§ Task list:
• 1. Answer these questions using the forum thread:
(a) Which trailer model did NWcamper take out on its maiden voyage?
(b) Where is the tip-out drawer/door located?
(c) What would Y-Guy like to keep in a drawer there?
• 2. In the records, from the line with "Viewport: 1456px width, 836px" up to and including the line with "[x=968, y=151]", rename "dropdown" to "menu" and give only those lines again with everything else unchanged, leaving out the pictures.

== Selected extract ==

# 25RSS - Convert tip-out door to a real drawer?



## NWcamper (Mar 28, 2004)

We took our brand new 25RSS out last weekend for the maiden voyage, and one of the things I noticed right away was that the little tip-out drawer/door at the top of the stack of drawers to the right of the sink seems like a lost opportunity for another drawer.

It looks like there is nothing behind the tip-out door, so I can't figure out why keystone didn't put in a full-length drawer there. Has anyone done this, and if so, can you make any recommendations on where to get a drawer for it? I suppose I can make one, but there never seems to be enough time for things like that....

Thanks in advance!


----------



## Y-Guy (Jan 30, 2004)

Don, same thought here too. Its on my list of hopeful mods, I'd like a place for the plastic silverware we use or other small items. I sure couldn't figure out why they didn't make it a drawer either. Keep us posted if you start the mod! I know I'll be interested.

===
== Records for processing ==

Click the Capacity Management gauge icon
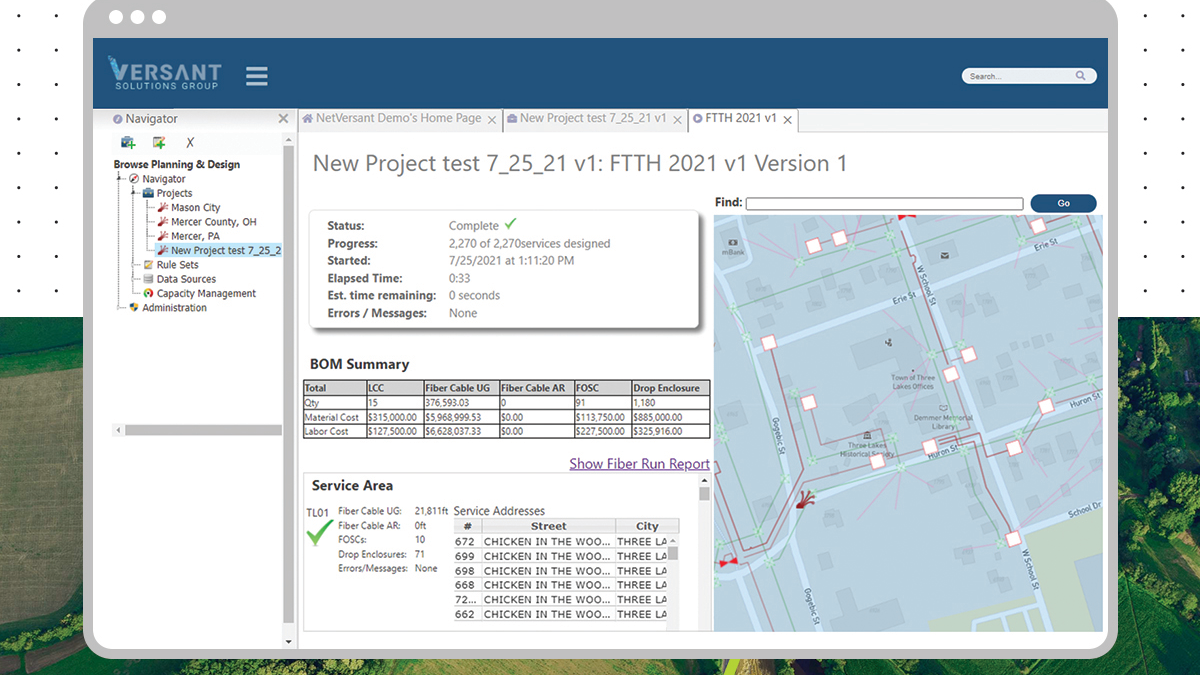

===
== Records for processing ==

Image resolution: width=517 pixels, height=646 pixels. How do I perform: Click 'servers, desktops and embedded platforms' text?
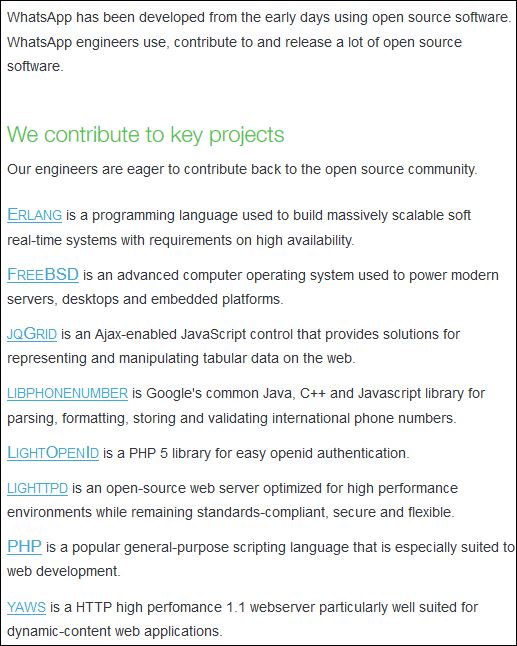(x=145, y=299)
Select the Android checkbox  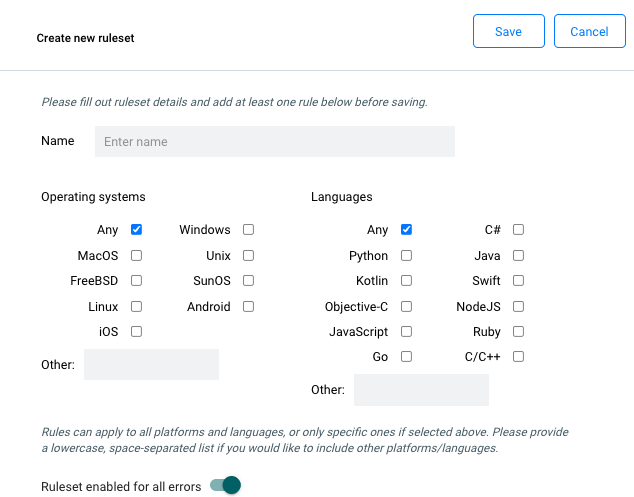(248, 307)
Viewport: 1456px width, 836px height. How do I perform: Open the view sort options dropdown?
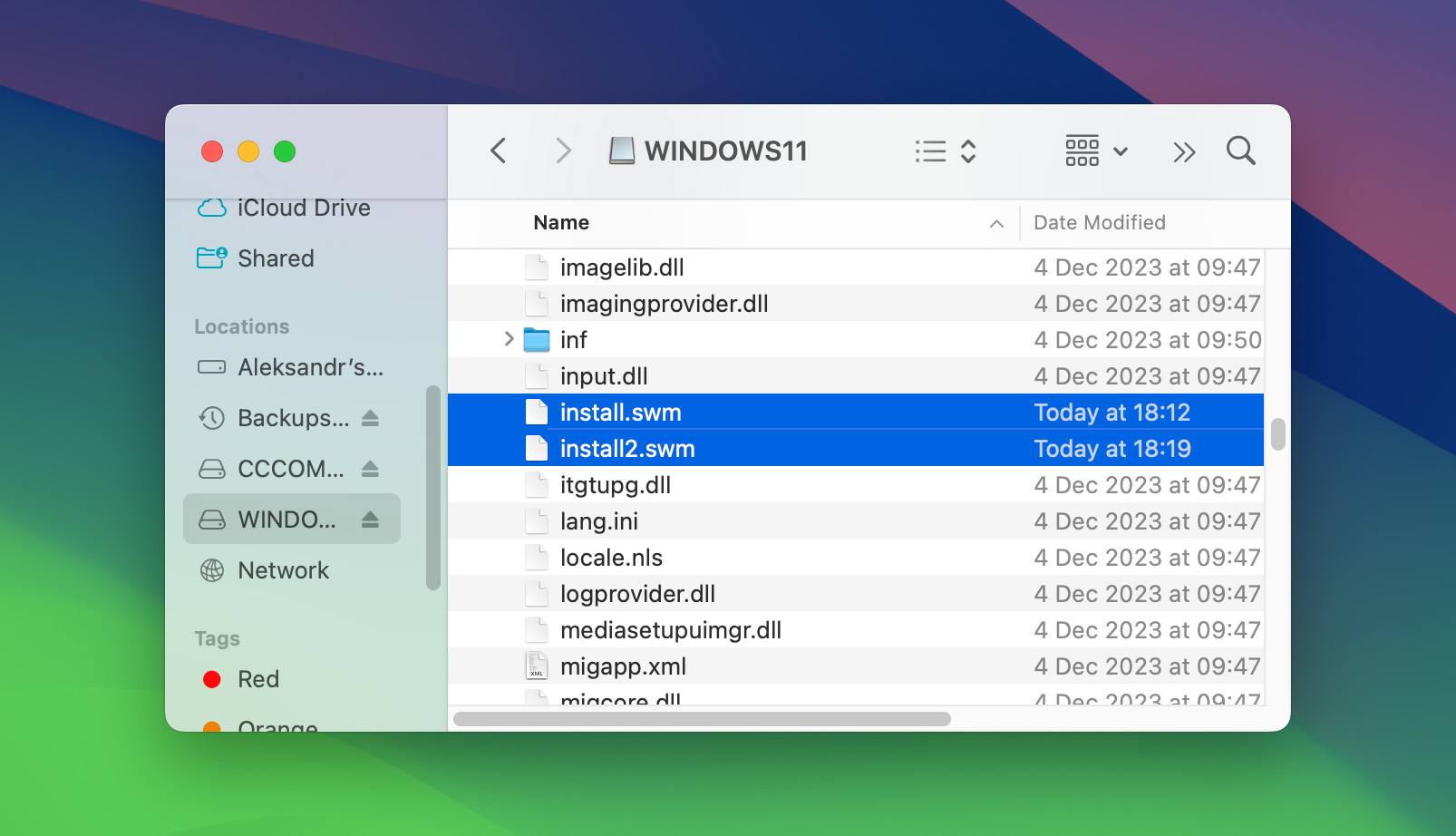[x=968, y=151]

===

§ Full answers:
• 1.
(a) The 25RSS.
(b) At the top of the stack of drawers to the right of the sink.
(c) The plastic silverware they use or other small items.

• 2.
Viewport: 1456px width, 836px height. How do I perform: Open the view sort options menu?
[x=968, y=151]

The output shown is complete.